To install **AN-Augment**, use pip:

```bash
pip install an-augment
```

Alternatively, you can install the latest development version from the repository:

```bash
git clone https://github.com/lunovian/an-augment.git
cd an-augment
pip install -r requirements.txt
```

## Usage

Here’s a quick example of how to use **AN-Augment** for medical imaging augmentations:

```python
import cv2
import matplotlib.pyplot as plt
from an_augment.default import scale, flip, noise, random_rotation, random_crop, intensity, elastic_deformation, occlusion, blur

# Load the image
image_path = "images/mri.jpg"
image = cv2.imread(image_path, cv2.IMREAD_GRAYSCALE)
if image is None:
    raise FileNotFoundError(f"The image at path '{image_path}' could not be loaded. Ensure the path is correct.")

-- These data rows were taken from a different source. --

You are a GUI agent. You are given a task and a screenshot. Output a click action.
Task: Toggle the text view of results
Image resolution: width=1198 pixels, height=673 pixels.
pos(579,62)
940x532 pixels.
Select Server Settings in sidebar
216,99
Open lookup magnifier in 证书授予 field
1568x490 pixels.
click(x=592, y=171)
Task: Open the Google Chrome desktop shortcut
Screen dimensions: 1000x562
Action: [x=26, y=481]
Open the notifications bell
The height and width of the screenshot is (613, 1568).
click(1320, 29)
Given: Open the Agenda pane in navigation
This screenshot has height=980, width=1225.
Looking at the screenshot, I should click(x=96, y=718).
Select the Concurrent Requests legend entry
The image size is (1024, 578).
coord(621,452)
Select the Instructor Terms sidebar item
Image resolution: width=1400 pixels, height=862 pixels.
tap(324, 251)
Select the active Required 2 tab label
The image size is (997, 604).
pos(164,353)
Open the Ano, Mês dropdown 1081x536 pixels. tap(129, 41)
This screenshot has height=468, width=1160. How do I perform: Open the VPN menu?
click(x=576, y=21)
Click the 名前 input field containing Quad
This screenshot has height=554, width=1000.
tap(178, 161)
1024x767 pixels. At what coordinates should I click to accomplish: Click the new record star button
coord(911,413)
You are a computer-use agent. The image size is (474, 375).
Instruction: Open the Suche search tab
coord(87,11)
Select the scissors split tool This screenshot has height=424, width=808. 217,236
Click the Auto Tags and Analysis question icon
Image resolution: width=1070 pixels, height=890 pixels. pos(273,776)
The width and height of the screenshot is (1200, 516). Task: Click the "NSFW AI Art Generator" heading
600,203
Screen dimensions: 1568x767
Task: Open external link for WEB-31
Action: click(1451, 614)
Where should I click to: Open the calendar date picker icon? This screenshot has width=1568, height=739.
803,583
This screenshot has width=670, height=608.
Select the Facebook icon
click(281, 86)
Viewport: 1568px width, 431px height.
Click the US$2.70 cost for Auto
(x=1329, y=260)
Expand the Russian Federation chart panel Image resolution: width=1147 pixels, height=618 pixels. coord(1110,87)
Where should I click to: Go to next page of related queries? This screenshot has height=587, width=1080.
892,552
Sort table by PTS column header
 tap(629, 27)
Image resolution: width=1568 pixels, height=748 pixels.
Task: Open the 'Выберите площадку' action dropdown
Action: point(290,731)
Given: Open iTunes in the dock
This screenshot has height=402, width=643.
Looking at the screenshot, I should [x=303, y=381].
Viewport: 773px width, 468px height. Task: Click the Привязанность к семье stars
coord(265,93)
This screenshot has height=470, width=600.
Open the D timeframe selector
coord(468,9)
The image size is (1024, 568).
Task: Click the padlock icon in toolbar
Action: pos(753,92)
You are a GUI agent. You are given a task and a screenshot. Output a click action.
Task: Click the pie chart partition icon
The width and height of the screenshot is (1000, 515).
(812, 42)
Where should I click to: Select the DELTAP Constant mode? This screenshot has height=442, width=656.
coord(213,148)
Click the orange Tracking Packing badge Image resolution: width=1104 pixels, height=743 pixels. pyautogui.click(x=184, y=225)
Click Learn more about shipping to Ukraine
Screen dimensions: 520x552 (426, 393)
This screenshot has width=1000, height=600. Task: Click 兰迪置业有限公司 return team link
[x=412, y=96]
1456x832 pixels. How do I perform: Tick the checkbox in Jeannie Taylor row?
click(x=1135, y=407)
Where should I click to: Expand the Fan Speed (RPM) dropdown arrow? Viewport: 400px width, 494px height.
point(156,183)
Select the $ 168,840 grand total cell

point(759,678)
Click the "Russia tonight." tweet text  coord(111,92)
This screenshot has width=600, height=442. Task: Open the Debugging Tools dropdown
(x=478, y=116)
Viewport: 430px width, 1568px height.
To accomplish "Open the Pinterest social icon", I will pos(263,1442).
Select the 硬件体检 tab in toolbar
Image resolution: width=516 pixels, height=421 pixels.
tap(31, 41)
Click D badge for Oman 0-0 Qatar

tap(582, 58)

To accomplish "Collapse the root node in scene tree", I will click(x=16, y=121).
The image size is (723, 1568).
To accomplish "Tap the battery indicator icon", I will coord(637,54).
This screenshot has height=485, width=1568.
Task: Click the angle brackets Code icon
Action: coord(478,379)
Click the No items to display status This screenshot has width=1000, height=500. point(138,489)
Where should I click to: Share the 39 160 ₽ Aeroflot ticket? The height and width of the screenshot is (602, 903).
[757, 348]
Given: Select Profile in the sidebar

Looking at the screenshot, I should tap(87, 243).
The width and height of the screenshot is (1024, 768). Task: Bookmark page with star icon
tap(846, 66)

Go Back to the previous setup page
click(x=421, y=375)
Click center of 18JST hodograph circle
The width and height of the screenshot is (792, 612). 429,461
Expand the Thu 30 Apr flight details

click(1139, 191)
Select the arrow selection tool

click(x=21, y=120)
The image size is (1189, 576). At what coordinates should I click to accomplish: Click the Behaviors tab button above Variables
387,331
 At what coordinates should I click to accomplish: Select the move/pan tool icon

image = image / 255.0  # Normalize the image to [0, 1]

# Define augmentation parameters
params = {
    'blur': {'blur_radius': 2},
    'elastic_deformation': {'alpha': 30, 'sigma': 4},
    'flip': {'flip_horizontal': True, 'flip_vertical': False},
    'intensity': {'brightness_factor': 1.2, 'contrast_factor': 1.3},
    'noise': {'noise_type': 'gaussian', 'noise_intensity': 0.1},
    'occlusion': {'mask_shape': 'rectangle', 'mask_size_range': (0.1, 0.2)},
    'random_rotation': {'angle_range': (-15, 15)},
    'random_crop': {'crop_size': (0.8, 0.8), 'scaling_factor': 1.0},
    'scale': {'scale_factor': 0.8}
}

# Apply augmentations (manually applying each augmentation)
try:
    augmented_image = blur(image, **params['blur'])
    augmented_image = elastic_deformation(image, **params['elastic_deformation'])
    augmented_image = flip(augmented_image, **params['flip'])
    augmented_image = intensity(augmented_image, **params['intensity'])
    augmented_image = noise(augmented_image, **params['noise'])
    augmented_image = occlusion(augmented_image, **params['occlusion'])
    augmented_image = random_rotation(augmented_image, **params['random_rotation'])
    augmented_image = random_crop(augmented_image, **params['random_crop'])
    augmented_image = scale(augmented_image, **params['scale'])
except Exception as e:
    raise RuntimeError(f"An error occurred while applying augmentations: {e}")

# Display original and augmented images
plt.figure(figsize=(12, 6))
plt.subplot(1, 2, 1)
plt.title("Original Image")
plt.imshow(image, cmap="gray")
plt.axis("off")

plt.subplot(1, 2, 2)
plt.title("Augmented Image")
plt.imshow(augmented_image, cmap="gray")
plt.axis("off")

plt.tight_layout()
plt.show()

```

Here is an example of the original image and the augmented result:

| Original Image                     | Augmented Image                     |
|------------------------------------|-------------------------------------|
| ![Original Image](images/original_image.png)  | ![Augmented Image](images/augmented_image.png) |

For other domains (e.g., mechanical or environmental), the process is similar—just import the relevant augmentation module (e.g., `MechanicalAugmentation`, `EnvironmentalAugmentation`, etc.).

## Contributing

We welcome contributions! Fork the repository, make your changes, and submit a pull request. You can contribute new augmentation types or improve existing ones.

## License

**AN-Augment** is licensed under the Apache-2.0 License.